This week, President Donald Trump took aim at the Federal Reserve. Again. “The Fed is going wild. I mean, I don’t know what their problem is, but they’re raising interest rates and it’s ridiculous,” he said after the markets posted steep and sudden drops. “The Fed is going loco, and there’s no reason for them to do it.”
The president was gesturing to the fact that the Federal Reserve has tightened monetary policy by raising interest rates three times this year, as was widely expected given a low unemployment rate and steady growth. The central bank appeared to be raising rates so it could cut them again when the economy softens, Trump argued: “It is a lot of safety, and it gives you a lot of margin.” But it might be forcing the markets and perhaps the whole economy into a correction, he implied.
It is all a bit rich coming from the guy running an unrestrained campaign of pro-cyclical stimulus, pouring gas on a hot fire, in economic terms, and racking up trillion-dollar deficits while doing so. And it is all a bit worrisome given the value of a truly independent central bank. But in some strange way, Trump’s criticism of the central bank has underscored its independence, rather than undercut it. With the courts a partisan battleground, polarization increasing, and the Trump administration remaking the government, the Fed just might be the last apolitical agency in Washington.
In the past year, Trump has criticized the central bank repeatedly. “I don’t like all of this work that we’re putting into the economy and then I see rates going up,” he said in July, to all sorts of tut-tutting from international economic types. “I have to tell you, it puts us at a disadvantage.” The substance of Trump’s critique was no surprise: Low rates mean more growth. Nor was the fact that he made it. As a candidate, Trump had argued that Janet Yellen, then the Fed chair, was goosing markets to benefit Barack Obama, then the president. But the commentary was nevertheless unprecedented. Residents of the White House have scrupulously avoided calling the Federal Reserve’s independence into question since the Richard Nixon administration.

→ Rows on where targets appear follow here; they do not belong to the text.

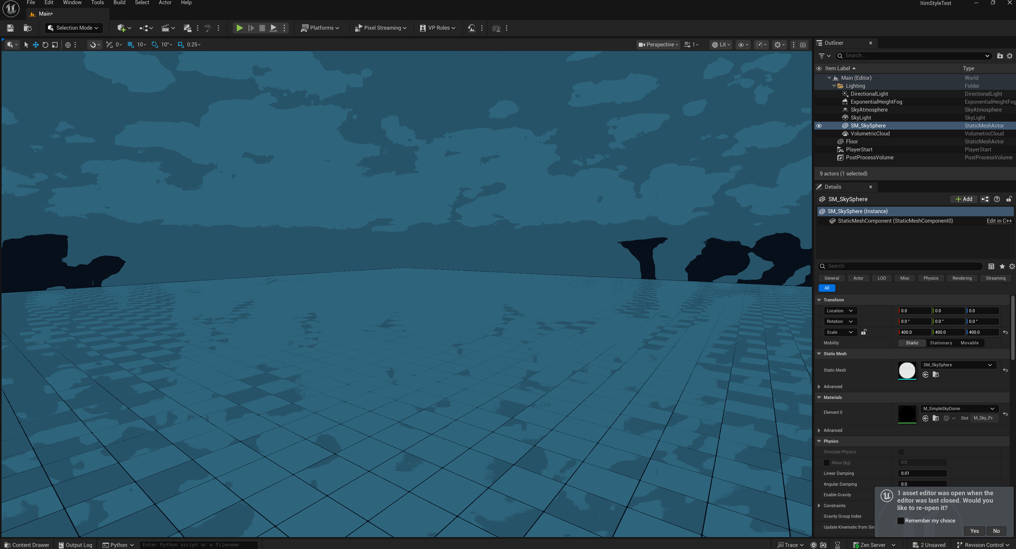Viewport: 1016px width, 549px height.
Task: Click the green Play in editor button
Action: tap(239, 28)
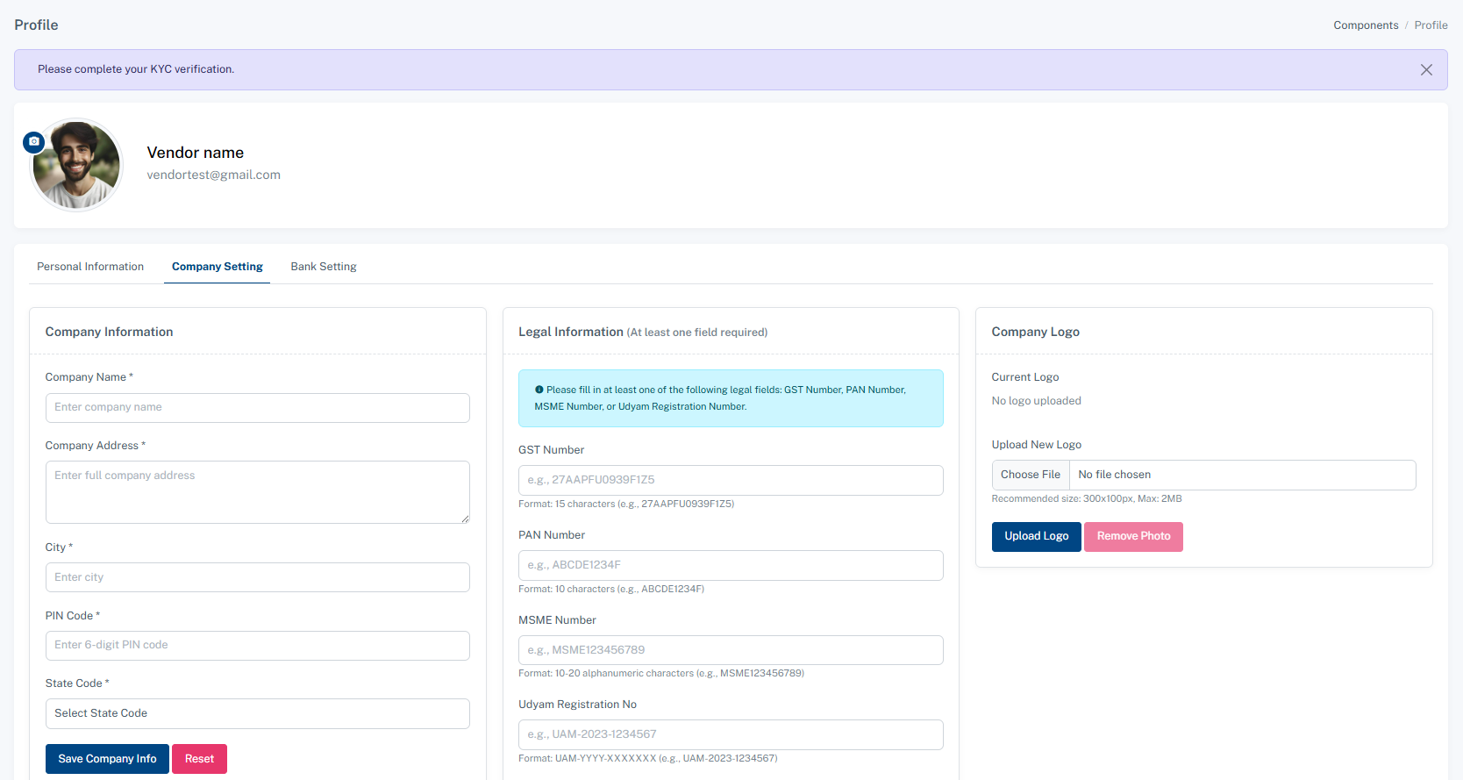Focus the City input field
Viewport: 1463px width, 780px height.
click(257, 577)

With good reason. Markets tend to punish countries with politically motivated monetary authorities, and politically motivated monetary authorities seem to produce worse economic outcomes. “Operational independence of central banks—the ability to choose an instrument to achieve inflation goals—has been associated with significant improvements in price stability,” one Harvard review of the research reads. If Trump had his way, the Fed might keep interest rates too low for too long, fomenting bubbles or generating excess inflation.
But Trump’s talk, unusual as it is, does not seem to have translated into action. The current Federal Reserve chairman, Jerome Powell, a Trump appointee, is widely respected and has maintained the course set by Yellen before him. “We have disparate points of view, which we debate extensively,” Powell said at a press conference in September, when asked about Trump’s criticism. “We don’t consider political factors.”

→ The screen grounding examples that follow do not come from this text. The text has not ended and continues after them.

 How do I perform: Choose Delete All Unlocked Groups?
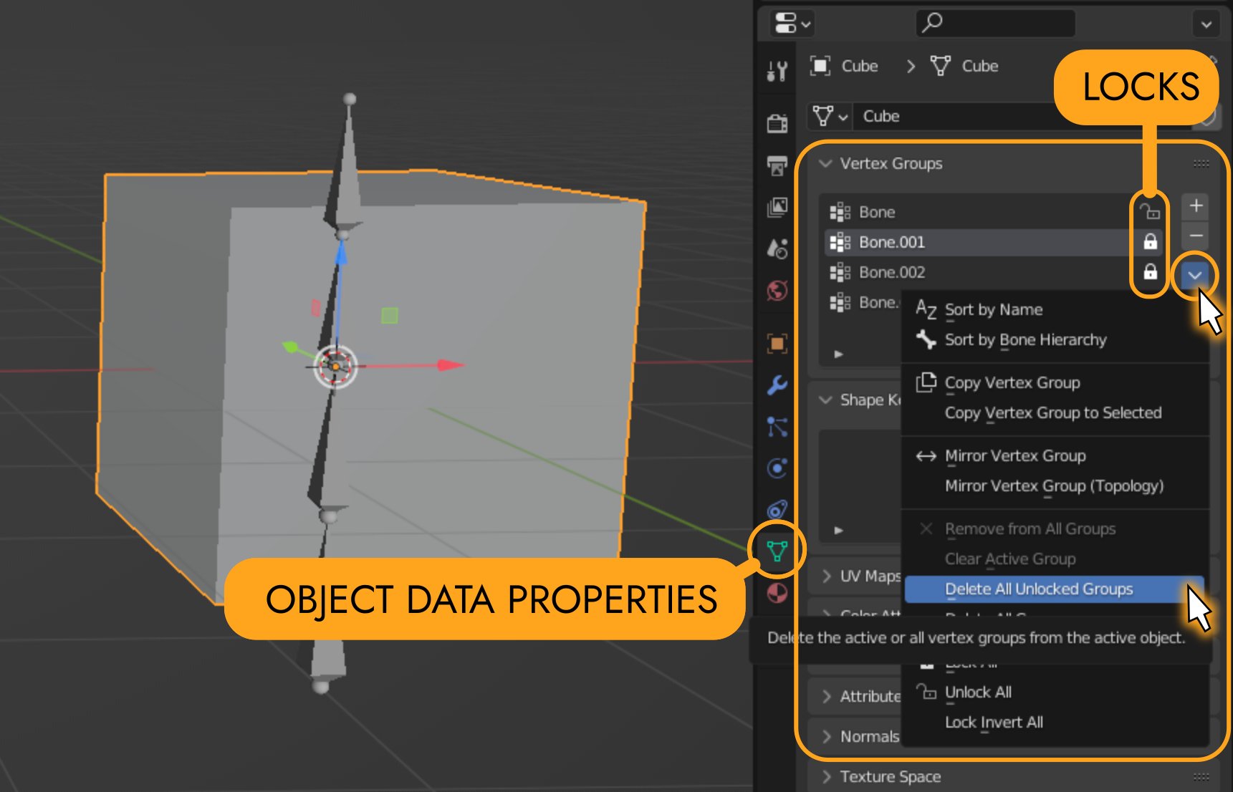click(1038, 589)
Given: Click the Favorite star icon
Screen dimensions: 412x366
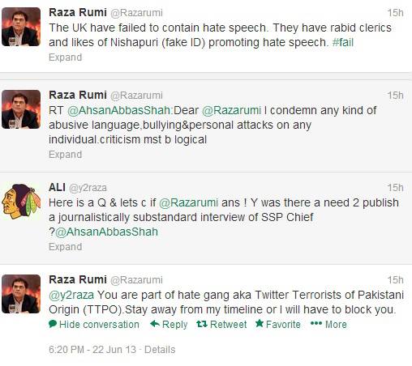Looking at the screenshot, I should (x=260, y=323).
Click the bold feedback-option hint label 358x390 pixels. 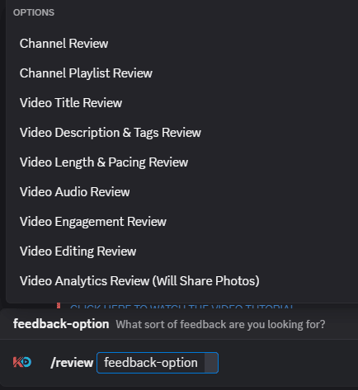coord(61,324)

People outside the building believe him. “Powell just seems to be a straight shooter, independent minded, respected by both sides of the aisle,” said James Kahn, an economist and a former official at the Federal Reserve Bank of New York. “The only way Trump could end up changing that is if there were openings on the board and Trump could get through” more political nominees. Yet that has not happened. Indeed, Trump just named a highly lauded Democrat to an open posting.
Even if Trump names more politically minded candidates to open positions, the institution is simply not as easy to sway as departments run by the Cabinet or independent bodies stocked with nominated officials and political staffers. The Fed is a cloistered, small-c conservative bureaucracy. Its governors have long, staggered terms. The tenure of its chairs does not align with the four-year presidential cycle.
Trump has not seemed interested in pressuring the Fed behind closed doors, either. “Historically, it’s the inside pressure that’s tougher to deal with,” said Vincent Reinhart, the chief economist at Standish Mellon, who worked at the Fed for two decades. “Traditionally, the chair has a breakfast once a week with the secretary of Treasury. When they start leaning into you, saying you’re making a mistake in private, that’s harder.” But Treasury Secretary Steven Mnuchin has undercut Trump’s criticism of the bank. And “President Trump shows no appetite to play the inside game,” Reinhart told me.
What Trump does seem to be interested in is setting the Fed up as a scapegoat—something to blame when the economy softens, as it inevitably will. “Having an independent agency is useful because it provides a layer of insulation for politicians, too,” Reinhart said. “Of course, President Trump would prefer low rates, but what he’s really doing is putting a marker down so he can say, ‘I told Jay Powell he better be careful!’ and that will be useful in 2019 or 2020 when the economy slows.”
If anything, the president’s criticism seems likely to lead to higher rates, rather than lower ones, if the Fed feels it needs to prove its insulation from the rest of Washington. Larry Summers, a former Treasury secretary, made that argument recently, writing that it is “part of the reason why wise Presidents respect Fed independence.” The JPMorgan economist Michael Feroli said much the same in a note to clients. “If a decision is a close call, then the appearance of kowtowing to the President may bias them toward raising rates.”
But the likeliest outcome is that Trump keeps up with the sound and fury. And the bank continues not to listen.